How can I monitor feature interactions? popmon can monitor 2D histograms (such as pairwise features). Simply pass the features separated by colons to the features parameter, e.g.: features=["[time_axis]:[feature 1]:[feature 2]"].


My dataset does not have a date(time) column, can I still use popmon? In many cases, the answer is 'Yes'. The minimum you need to use popmon is an incremental ID column to indicate batches. When doing online analysis, where batches of data come in, you can still use popmon when a batch ID is assigned. The tutorials section has instructions on how to work with incremental dataset.


How do I add a custom metric? (e.g. PSI?) In case the current metrics do not cover your needs, you can change the pipeline to include a custom metric. To do so, define your metric as a function to two histograms (see the existing comparissons for examples). Note that you might reuse part of other functions as they could be related (e.g. PSI to Gtest) Currently, the metrics needs to be added to the stats_functions parameter of the HistProfiler step in your pipeline. If you would like guidance to adding a custom metric to popmon, then creating an issue at the Github repository will help you out.

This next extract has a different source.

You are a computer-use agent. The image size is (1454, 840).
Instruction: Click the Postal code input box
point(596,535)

How do I customize reports? The reports generated by popmon are fully customizable. It depends on which aspects which concrete steps you should take and how much effort if would be. The pipeline controls metrics that are computed, the comparisons, and the sections that are generated and their order. Have a look at the existing implementations to get started. If you would like to change the appearance of the report, then you can overwrite the matplotlib styling or HTML templates. For help, please reach out on the #popmon channel or create an issue on the Github page.

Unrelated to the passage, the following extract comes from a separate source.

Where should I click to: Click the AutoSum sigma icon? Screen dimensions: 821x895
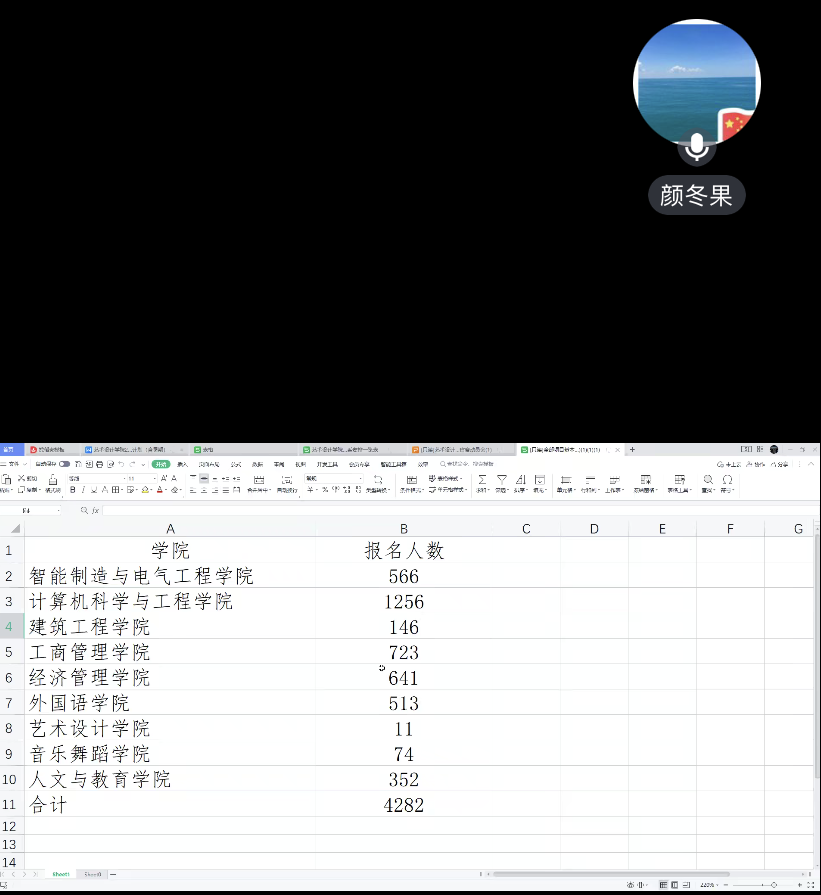482,480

With what tools can popmon integrate? popmon works out-of-the-box with pandas and (py)spark, and can integrate easily beyond that. As long as the input is either a dataset or precomputed histograms, then popmon can generate the profiles, comparissons and (dynamic) alerts and output that as either HTML report or give the datastore right back. The HTML report can be integrated, as Amundsen does in DAP. The datastore can be written into a database or filesystem and used to integrate with other applications (e.g. Great Expectations, Grafana)

How can I contribute to the GitHub package? If you already have a specific feature in mind, feel free to send in a Pull Request to the Github repository. In case you would like to discuss upfront, then creating an issue at the Github repository will be the best next step. If you're looking for inspiration, we have a backlog with items, ranging from beginner to advanced and varying in skillset (statistics, data engineering, performance optimization, vizualisation, etc.). You can reach us via the #popmon channel on Slack with question.